October 2009

Green Halloween Tips – 10 Ideas For A Fun And Eco-Friendly Holiday

Green Halloween Tips

Holidays should be happy times and there’s no reason why fun for the family can’t be fine for the planet, too. This Halloween, let’s take a look at the way we celebrate and see if we’re doing all we can to keep the holiday super fun for kids while making the most of the green living ethics so many American families are working to incorporate into daily life. We’ve got a list of nifty tips to help you green your Halloween and we’re betting your kids will have the best Halloween of their lives if you can put a little extra thought into this year’s festivities.

10 Green Halloween Ideas

1. Visit A Local Farm For Pumpkins
Many of our nation’s small farmers supplement the income they make from growing food crops by growing a fun crop like big pumpkins for the Halloween trade. Maybe your family only visits these wonderful farms once a year to pick up your jack-o-lanterns-to-be, but October is a super time to find out who the farmers are in your area. Most farms that are open to the public are staffed with family members and friends who will be eager to tell you all about what they grow and you just may find that you could get better, organic, more affordable fruits and vegetables from these skilled, hard-working neighbors than from chain supermarkets many months out of each year. Your family can have a gorgeous day in the sun visiting local pumpkin farms and getting in touch with the lands where healthy food growing is going on near you. It’s a great and important experience for the kids to see crops growing and may introduce the grown-ups to the best apples, potatoes, squash, greens, melons and tomatoes money can buy!

2. Decorate for Halloween Without Plastic
Just a couple of generations ago, no one had plastic Halloween decorations. Holidays are one of those little instances in which this non-planet-friendly material has crept into our lives as a norm or a must. Think outside the box and back to your grandparents’ day when homes were made cute, spooky or autumnal with home-grown or handmade decorations. If you have a home farm or garden, your squashes, pumpkins and dried corn stalks are the most authentic Halloween decor you can get your hands on. Old clothes and fabric scraps become scarecrows, ghosts and goblins. Let the children make their own paper cutouts of witches, cats and owls instead of buying plastic ones. Those gigantic plastic Halloween objects which are seen covering the lawns in some towns may have a sort of instant appeal, but when you think about the energy that goes into producing them for just one night’s use as well as the dangerous off-gassing that occurs with most new plastics, you may start to see something a little monstrous about them and not in a nice, Halloween-ish way. Doing without plastic gives your family a chance to express creativity while reducing pollution this Halloween.
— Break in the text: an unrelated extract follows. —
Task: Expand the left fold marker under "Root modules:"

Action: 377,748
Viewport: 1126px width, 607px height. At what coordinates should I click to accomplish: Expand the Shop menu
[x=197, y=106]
3. Make Halloween Costumes out of Recycled Materials
If time seems short, it may be tempting to buy ready-made plastic masks and costumes for the kids, but if you can set aside just an evening or two to help children plan and craft their own Halloween costumes, you’ll have a lot more fun…and save money! If someone in the family sews, there may be fabric remnants to work with, in which case, the sky’s the limit when it comes to the creative costumes you can make, but very often, everyday clothing can be turned into great costumes with just a little effort. If Mom has a fancy velvet or velveteen robe, that’s the stuff little kings and queens are made of…wizards and other magical characters, too! A pillowcase painted with a heraldic symbol can be cut and belted, turning any boy into a legendary knight and a black dress becomes a little girl’s witch costume if you’ve got a small broom handy. Ghosts are as easy as your old sheets and pirates come to life out of a striped shirt, a red bandanna and rolled up trousers. Let the kids rummage through closets and cedar chests for colorful scarves, old hats and funny shoes and see what they can dream up. With a little help and guidance, the kids will have costumes they’ll be crazy about this Halloween.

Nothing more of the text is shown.